* Your goal
Please copy the entries below exactly, beginning with the first line and stopping after the line that contains "Looking at the screenshot, I should pos(440,71).".

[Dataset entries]
#####

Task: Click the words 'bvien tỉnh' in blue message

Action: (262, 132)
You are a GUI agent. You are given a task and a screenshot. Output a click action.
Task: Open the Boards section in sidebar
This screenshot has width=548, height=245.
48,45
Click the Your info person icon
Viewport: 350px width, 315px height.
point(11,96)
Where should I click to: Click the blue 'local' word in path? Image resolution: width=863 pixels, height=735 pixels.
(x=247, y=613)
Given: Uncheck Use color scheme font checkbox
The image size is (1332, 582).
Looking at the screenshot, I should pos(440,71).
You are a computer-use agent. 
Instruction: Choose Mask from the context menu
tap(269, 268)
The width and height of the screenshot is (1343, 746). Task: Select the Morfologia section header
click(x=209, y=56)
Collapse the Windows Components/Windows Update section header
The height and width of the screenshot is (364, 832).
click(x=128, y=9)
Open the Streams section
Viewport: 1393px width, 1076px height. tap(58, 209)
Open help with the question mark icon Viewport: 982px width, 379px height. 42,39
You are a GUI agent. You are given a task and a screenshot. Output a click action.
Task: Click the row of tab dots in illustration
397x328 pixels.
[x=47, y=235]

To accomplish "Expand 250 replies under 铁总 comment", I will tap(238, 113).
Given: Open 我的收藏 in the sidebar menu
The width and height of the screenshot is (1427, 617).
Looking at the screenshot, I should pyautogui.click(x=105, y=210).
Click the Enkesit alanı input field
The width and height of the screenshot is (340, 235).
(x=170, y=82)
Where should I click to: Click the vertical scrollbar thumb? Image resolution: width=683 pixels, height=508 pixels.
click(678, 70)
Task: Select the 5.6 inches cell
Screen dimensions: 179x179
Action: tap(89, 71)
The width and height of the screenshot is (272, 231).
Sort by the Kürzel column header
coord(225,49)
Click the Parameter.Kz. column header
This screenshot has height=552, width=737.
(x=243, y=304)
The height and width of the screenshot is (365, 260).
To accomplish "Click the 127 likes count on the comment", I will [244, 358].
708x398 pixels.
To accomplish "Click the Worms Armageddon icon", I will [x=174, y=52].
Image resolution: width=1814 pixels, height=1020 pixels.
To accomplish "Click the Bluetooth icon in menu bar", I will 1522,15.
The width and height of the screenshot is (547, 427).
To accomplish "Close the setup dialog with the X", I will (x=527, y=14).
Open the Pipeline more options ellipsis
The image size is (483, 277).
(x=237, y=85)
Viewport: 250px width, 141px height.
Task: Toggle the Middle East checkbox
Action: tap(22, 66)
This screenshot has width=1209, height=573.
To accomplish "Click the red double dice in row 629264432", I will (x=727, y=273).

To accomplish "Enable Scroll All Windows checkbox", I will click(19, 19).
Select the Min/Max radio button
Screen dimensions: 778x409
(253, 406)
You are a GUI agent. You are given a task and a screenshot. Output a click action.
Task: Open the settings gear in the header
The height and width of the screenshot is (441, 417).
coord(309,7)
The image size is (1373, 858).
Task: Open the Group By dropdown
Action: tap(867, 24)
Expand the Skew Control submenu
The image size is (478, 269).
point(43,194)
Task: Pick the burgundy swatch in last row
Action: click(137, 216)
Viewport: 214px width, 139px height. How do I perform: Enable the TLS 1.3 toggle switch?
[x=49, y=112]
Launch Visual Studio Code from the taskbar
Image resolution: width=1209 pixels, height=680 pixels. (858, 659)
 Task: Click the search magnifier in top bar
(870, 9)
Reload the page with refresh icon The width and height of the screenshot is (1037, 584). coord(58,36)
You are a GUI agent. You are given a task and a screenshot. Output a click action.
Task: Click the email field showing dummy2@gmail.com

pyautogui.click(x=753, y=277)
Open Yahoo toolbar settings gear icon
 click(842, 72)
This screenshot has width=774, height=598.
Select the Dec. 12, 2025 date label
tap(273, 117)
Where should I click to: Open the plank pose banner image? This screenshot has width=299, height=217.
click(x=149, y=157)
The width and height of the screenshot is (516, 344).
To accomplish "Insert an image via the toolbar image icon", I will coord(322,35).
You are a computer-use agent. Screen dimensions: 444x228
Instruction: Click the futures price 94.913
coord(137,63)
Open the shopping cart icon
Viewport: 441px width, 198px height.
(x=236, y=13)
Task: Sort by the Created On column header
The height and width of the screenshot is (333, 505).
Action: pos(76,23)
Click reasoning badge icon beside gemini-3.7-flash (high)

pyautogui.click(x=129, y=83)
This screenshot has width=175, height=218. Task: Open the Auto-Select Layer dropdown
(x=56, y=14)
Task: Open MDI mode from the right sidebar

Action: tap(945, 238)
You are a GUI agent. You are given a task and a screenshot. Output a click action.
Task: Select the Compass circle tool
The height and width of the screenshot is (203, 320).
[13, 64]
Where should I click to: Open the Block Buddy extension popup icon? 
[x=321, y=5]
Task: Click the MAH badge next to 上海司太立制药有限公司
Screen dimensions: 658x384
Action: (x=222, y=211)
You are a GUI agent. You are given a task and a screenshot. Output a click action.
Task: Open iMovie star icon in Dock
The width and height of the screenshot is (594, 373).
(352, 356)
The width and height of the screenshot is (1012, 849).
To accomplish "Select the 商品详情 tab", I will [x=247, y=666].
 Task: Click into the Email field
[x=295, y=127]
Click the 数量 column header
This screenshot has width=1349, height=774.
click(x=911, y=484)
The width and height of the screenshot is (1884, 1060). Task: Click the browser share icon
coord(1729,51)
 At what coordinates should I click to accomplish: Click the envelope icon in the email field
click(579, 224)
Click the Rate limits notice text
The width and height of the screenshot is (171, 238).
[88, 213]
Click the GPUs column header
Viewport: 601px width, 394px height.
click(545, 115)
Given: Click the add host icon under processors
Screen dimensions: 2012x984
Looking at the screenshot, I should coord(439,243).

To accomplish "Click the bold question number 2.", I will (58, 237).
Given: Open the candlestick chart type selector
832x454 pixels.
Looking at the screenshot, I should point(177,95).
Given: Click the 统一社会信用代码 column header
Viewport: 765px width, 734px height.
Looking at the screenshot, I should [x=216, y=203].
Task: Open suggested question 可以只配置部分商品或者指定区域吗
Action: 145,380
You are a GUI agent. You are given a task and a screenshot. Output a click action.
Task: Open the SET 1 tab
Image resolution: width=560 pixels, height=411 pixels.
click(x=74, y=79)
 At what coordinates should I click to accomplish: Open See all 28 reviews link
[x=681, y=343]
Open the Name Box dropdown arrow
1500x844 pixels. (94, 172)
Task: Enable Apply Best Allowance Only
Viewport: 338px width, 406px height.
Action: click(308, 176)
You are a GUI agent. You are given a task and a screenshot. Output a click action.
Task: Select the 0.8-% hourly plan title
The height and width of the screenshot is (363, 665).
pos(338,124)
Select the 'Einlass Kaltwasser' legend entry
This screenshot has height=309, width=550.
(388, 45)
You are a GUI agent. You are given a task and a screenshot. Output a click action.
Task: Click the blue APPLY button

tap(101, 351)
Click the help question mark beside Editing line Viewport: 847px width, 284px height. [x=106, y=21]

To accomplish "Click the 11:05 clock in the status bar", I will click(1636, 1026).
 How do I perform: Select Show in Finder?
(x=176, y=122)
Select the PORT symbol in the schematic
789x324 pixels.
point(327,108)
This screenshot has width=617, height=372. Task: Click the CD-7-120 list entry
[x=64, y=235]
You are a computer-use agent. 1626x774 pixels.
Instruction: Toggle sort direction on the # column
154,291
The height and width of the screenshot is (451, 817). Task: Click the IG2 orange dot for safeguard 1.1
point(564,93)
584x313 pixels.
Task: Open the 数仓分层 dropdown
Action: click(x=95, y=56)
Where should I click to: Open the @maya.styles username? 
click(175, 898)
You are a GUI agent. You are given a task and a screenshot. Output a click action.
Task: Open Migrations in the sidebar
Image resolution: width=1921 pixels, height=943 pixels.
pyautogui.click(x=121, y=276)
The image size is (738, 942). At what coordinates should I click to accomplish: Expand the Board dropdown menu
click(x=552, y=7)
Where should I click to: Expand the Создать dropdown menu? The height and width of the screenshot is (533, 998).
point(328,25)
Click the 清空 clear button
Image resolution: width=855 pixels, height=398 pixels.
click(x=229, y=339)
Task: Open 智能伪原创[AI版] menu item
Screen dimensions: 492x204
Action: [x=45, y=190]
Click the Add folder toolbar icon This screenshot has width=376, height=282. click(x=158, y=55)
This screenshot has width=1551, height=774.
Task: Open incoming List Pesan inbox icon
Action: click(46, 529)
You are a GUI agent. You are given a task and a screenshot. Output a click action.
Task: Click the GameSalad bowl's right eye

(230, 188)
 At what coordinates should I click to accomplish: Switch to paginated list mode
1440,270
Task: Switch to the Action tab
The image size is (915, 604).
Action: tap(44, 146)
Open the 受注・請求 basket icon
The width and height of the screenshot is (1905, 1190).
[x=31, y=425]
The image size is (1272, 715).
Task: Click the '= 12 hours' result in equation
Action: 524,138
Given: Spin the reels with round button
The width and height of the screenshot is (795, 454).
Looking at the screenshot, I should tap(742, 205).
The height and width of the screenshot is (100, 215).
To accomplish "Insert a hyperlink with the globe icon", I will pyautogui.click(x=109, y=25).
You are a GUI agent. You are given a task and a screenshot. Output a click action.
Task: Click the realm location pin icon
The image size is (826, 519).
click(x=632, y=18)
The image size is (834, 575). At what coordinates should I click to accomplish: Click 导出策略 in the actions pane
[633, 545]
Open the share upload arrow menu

#####

* Written answer
Task: Click the words 'bvien tỉnh' in blue message

Action: (262, 132)
You are a GUI agent. You are given a task and a screenshot. Output a click action.
Task: Open the Boards section in sidebar
This screenshot has width=548, height=245.
48,45
Click the Your info person icon
Viewport: 350px width, 315px height.
point(11,96)
Where should I click to: Click the blue 'local' word in path? Image resolution: width=863 pixels, height=735 pixels.
(x=247, y=613)
Given: Uncheck Use color scheme font checkbox
The image size is (1332, 582).
Looking at the screenshot, I should pos(440,71).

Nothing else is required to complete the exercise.